Well, it's only particularly crazy Greek governments which care; most Greeks
accept that Macedonia (the country) is *not* making territorial claims on
Greece Macedonia, and there are lots of other situations in the world where
a country has the same name as a province in a neighboring country.
So I wouldn't worry, as long as this is a list of *countries*, anyway, since
there's no other *country* called Macedonia (given that Greece admits that
Greek Macedonia is part of Greece).

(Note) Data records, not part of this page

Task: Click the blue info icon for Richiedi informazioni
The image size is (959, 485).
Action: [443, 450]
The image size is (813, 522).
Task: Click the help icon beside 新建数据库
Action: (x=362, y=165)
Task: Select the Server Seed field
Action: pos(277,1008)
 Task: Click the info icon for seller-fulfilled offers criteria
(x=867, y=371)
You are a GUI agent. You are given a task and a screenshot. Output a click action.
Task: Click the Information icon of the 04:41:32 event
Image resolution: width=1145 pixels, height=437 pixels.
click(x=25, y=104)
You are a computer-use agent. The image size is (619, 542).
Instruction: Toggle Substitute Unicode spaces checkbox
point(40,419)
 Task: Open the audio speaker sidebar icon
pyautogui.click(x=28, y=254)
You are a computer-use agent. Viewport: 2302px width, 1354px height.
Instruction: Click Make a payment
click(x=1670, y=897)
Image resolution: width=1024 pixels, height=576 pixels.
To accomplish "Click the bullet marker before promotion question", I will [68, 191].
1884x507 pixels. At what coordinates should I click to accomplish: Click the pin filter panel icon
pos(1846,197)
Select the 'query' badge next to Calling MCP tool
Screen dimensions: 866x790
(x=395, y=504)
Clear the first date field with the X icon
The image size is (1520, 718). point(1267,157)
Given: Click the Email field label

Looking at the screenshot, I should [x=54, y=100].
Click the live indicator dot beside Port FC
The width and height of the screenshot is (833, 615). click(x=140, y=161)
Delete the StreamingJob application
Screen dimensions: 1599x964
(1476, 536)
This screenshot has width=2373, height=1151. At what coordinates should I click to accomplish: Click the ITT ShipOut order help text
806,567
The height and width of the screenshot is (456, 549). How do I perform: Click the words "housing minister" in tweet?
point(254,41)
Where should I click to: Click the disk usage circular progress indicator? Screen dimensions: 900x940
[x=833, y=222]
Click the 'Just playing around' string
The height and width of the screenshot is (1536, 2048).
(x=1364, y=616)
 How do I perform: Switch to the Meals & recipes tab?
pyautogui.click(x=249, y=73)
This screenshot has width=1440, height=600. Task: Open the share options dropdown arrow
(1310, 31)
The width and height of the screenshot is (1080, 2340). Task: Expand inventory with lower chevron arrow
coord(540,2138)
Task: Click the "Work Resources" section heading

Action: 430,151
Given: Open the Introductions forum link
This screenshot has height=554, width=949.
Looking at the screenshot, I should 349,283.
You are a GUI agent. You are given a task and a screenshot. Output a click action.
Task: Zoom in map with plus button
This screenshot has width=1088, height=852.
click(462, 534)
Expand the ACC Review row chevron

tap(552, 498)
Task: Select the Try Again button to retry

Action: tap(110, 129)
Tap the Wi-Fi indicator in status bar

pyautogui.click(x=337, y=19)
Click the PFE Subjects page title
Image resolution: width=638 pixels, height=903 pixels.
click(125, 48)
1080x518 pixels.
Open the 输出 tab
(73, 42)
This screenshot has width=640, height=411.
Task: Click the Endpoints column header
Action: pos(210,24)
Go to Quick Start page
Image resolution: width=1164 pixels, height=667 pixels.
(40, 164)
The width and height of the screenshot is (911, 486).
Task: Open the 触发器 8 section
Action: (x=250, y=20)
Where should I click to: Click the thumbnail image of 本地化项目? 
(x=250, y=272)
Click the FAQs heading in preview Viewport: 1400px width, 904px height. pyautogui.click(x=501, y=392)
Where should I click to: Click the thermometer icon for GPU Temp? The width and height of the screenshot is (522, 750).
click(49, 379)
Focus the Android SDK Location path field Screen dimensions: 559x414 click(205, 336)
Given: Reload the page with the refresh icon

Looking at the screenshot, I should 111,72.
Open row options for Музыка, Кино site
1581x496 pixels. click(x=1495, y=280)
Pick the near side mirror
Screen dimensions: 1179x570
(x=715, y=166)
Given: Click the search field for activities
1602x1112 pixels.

It's not like the situation with the
Congo, where there actually are two countries with the same standard name,
or the similar situation which used to be true of Yemen, or further back
>> After all, isn't Linux for a large part about being "free" as in "able to
>> choose for yourselves" which is what Taiwan has been trying to to for the
>> past decades.
> Ironically, one of the main reasons I created the iso-codes package is
> to allow this; if someone wanted to create "Kurdish Linux" and add
> Kurdistan as a territory, then they would only have 1 list to override
> or correct on Linux, rather than n separate lists of countries and
> translations ...
> (But I don't want to fork Debian over this issue :-( )
>> I think the really short names are often a lot more politically neutral
>> than the semi-official names in iso-3166.
> The countries in question have used the list to make their own political
> points; but the problem is that Debian deciding to change some names and
> not others is no longer being neutral.
Well, maybe it would be better to go with a different, less political, more
neutral list, like the names used on the National Geographic Society maps,
for instance. :-O Going with the names used on maps would also guarantee
the selection of genuinely short names, since mapmakers have physical
problems putting overly-long names on their maps, and so won't do it.